Blogger David Graeber said...

Why do people feel entitled to tell the world what's not in a book they obviously haven't taken the bother to even read?

And then they accuse others of arrogance!

Needless to say informal barter-like exchange is indeed covered in the book.

Sorry guy. I never accused Adam Smith of being an ideologue but I said he'd been adopted by ideologues and you do seem to be one - and this sort of behavior, dismissing others' arguments without even taking the trouble to find out what they actually are, is a typical ideological move. Anyone who does read my book will see that I'm not an ideologue in that or any other sense at all.

7:38 pm  
Blogger Gavin Kennedy said...

David

Thank you for expressing your views. There is no suppression of other views and criticism on Lost Legacy. Moderation is applied only to pornographers (of which Lost Legacy sustained an attack from China for several years), and the occasional toll.

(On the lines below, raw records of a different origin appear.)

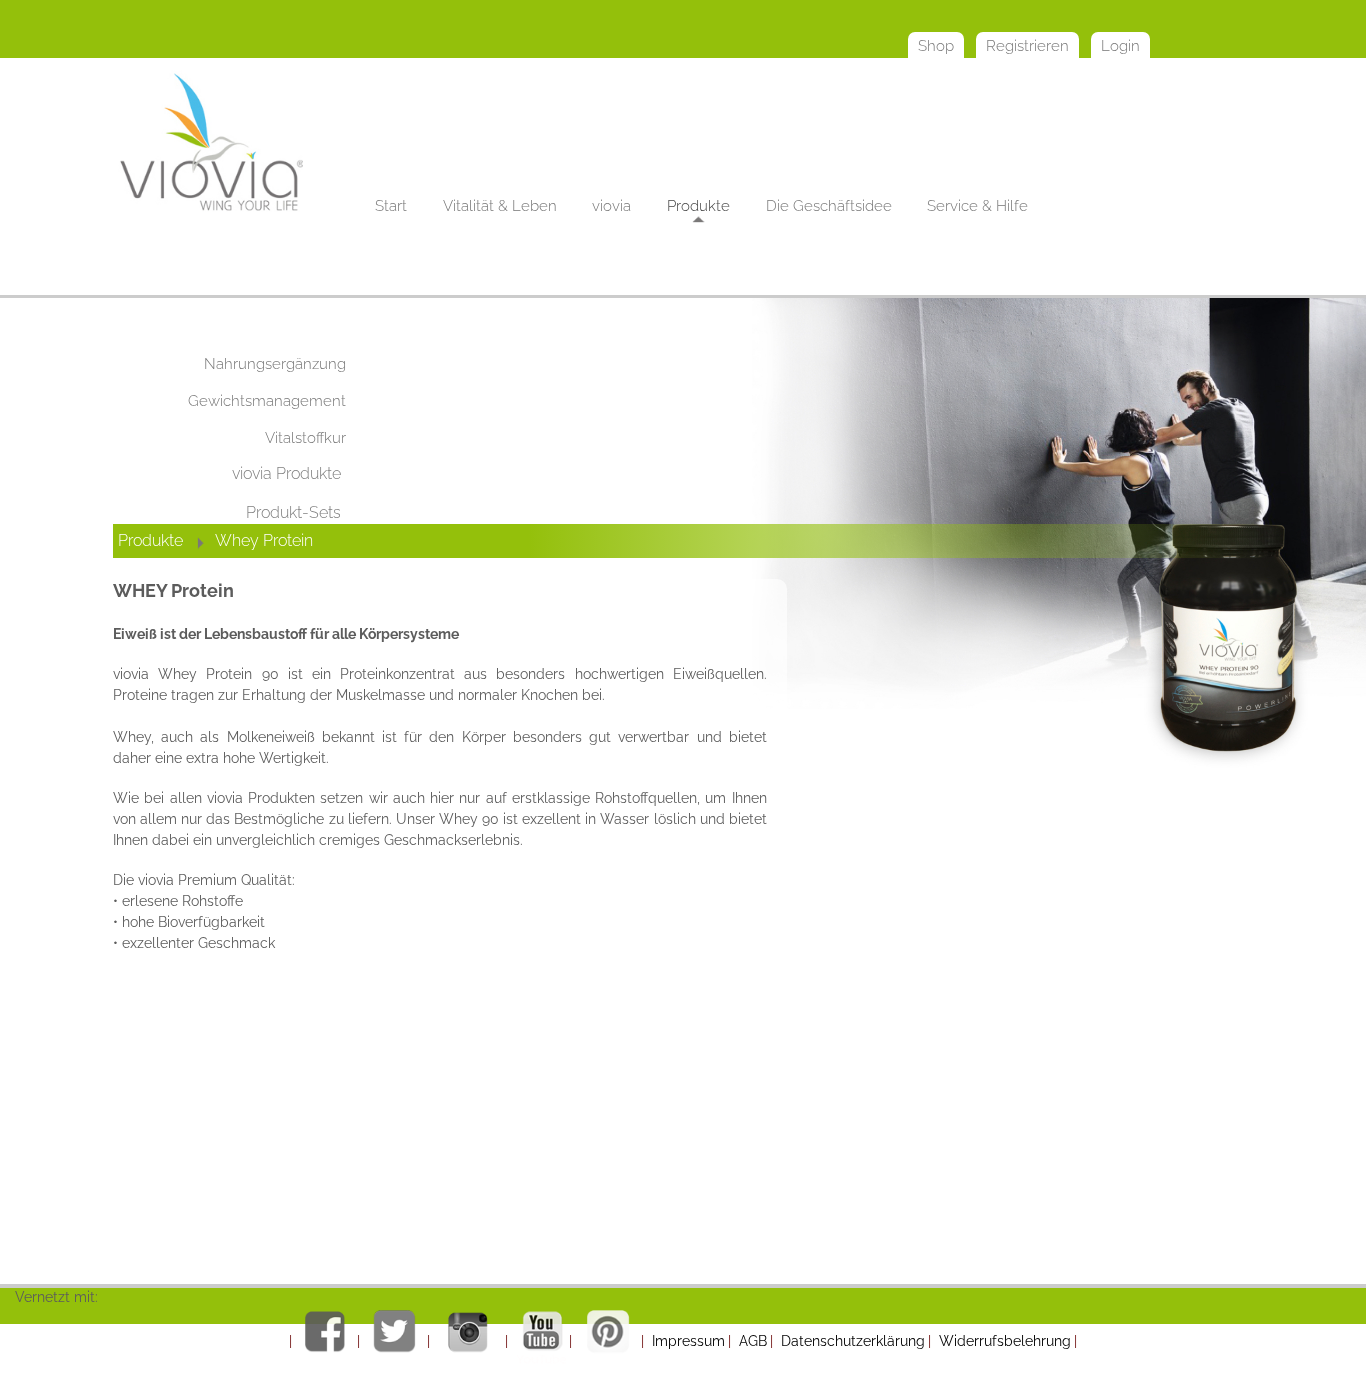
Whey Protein (266, 540)
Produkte (150, 540)
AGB (753, 1341)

I gave references to Smith's texts explicitly rejecting what you described as 'parochial', compared to the myths created by modern economists about Adam Smith, which you seem to repeat, including the myths of the 'rational Homo economicus', much preached by neo-classical economics and spokespeople for corporate capitalism.

Smith has certainly been 'adopted by ideologues' of which you accuse me of being too, a charge I most vehemently deny, and my Blog (and my books, Adam Smith's Lost Legacy, 2005; Adam Smith: a moral philosopher and his political economy, 2008, 2nd ed. 2010) demonstrate quite clearly.

Your book is on order, prompted by your lengthy articles and reviews of your work in the media. I also gave tour book a reference in the post for readers and said that it contained some interesting and worthwhile ideas), except on 'exchange', of which Adam Smith had a far greater appreciation in the pre-history and history of human society than you appear to give him credit.

If you would wish to send in a shortish post on your ideas for readers, I would be pleased to post it (without censorship, of course). I will review your book too on Lost Legacy in due course.